Amine-impregnated nanoarchitectonics of mesoporous silica for capturing dry and humid 400 ppm carbon dioxide: A comparative study

Various amine-impregnated mesoporous silica adsorbents were prepared for a comparative study of 400 ppm CO2 adsorption at room temperature (25 or 30 °C) under dry and 60% relative humidity conditions. Five types of amines–polyethylenimine (PEI), tetraethylenepentamine (TEPA), triethylenetetramine (TETA), diethylenetriamine (DETA), and ethylenediamine (EDA)–and three types of mesoporous silica with different pore structures (SBA-15, MCM-41, and MCM-48) were used. The amine loading amount was also optimized according to the CO2 adsorption results obtained using a thermogravimetric analyzer under dry conditions.

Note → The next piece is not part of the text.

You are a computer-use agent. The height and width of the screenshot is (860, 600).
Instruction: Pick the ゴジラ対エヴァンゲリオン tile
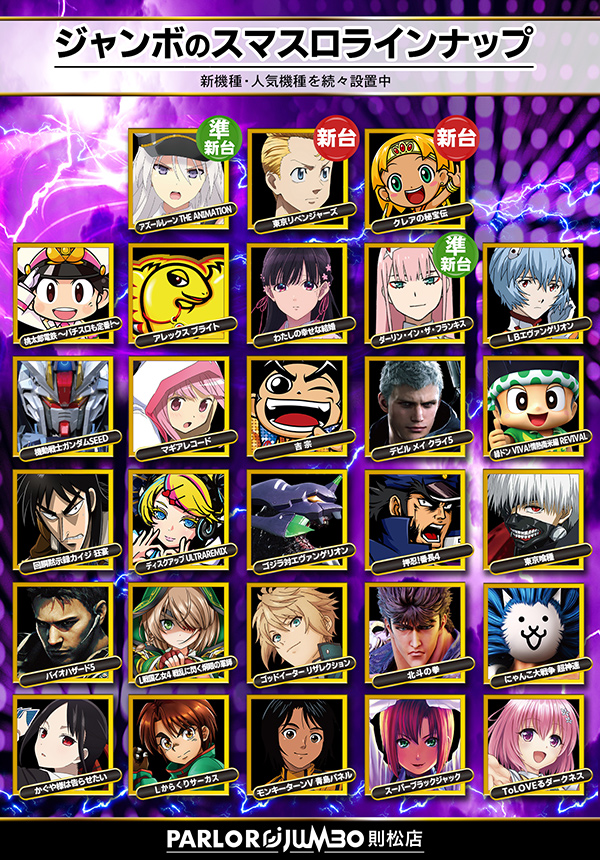coord(297,516)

SBA-15 samples with 50–60 wt% loadings of TEPA and TETA showed a relatively high adsorption capacity of approximately 2 mmol g−1. The adsorption capacities of EDA and DETA loaded samples were less than 0.5 mmol g−1. The PEI impregnated SBA-15 exhibited relatively high CO2 adsorption rate (0.058 mmol g−1 min−1). X-ray diffraction, Fourier transform infrared spectroscopy, N2 adsorption/desorption, and scanning electron microscopy revealed that the amines filled the mesopores of the sample. The amines also covered the outer surface of the mesoporous silica with narrow pore sizes (MCM-41 and MCM48). In humid conditions, SBA-15 with 50 wt% loading of PEI, TEPA, and TETA showed an adsorption capacity of 2.16 mmol g−1, 2.12 mmol g−1, and 1.80 mmol g−1, respectively. An enhanced capacity was observed under humid conditions, especially for the PEI-loaded samples. During the cyclic adsorption test, PEI-and TEPA-impregnated SBA-15 exhibited superior cycling stability compared to the sample with TETA, where the material retained a capacity of approximately 2 mmol g−1 over 10 cycles.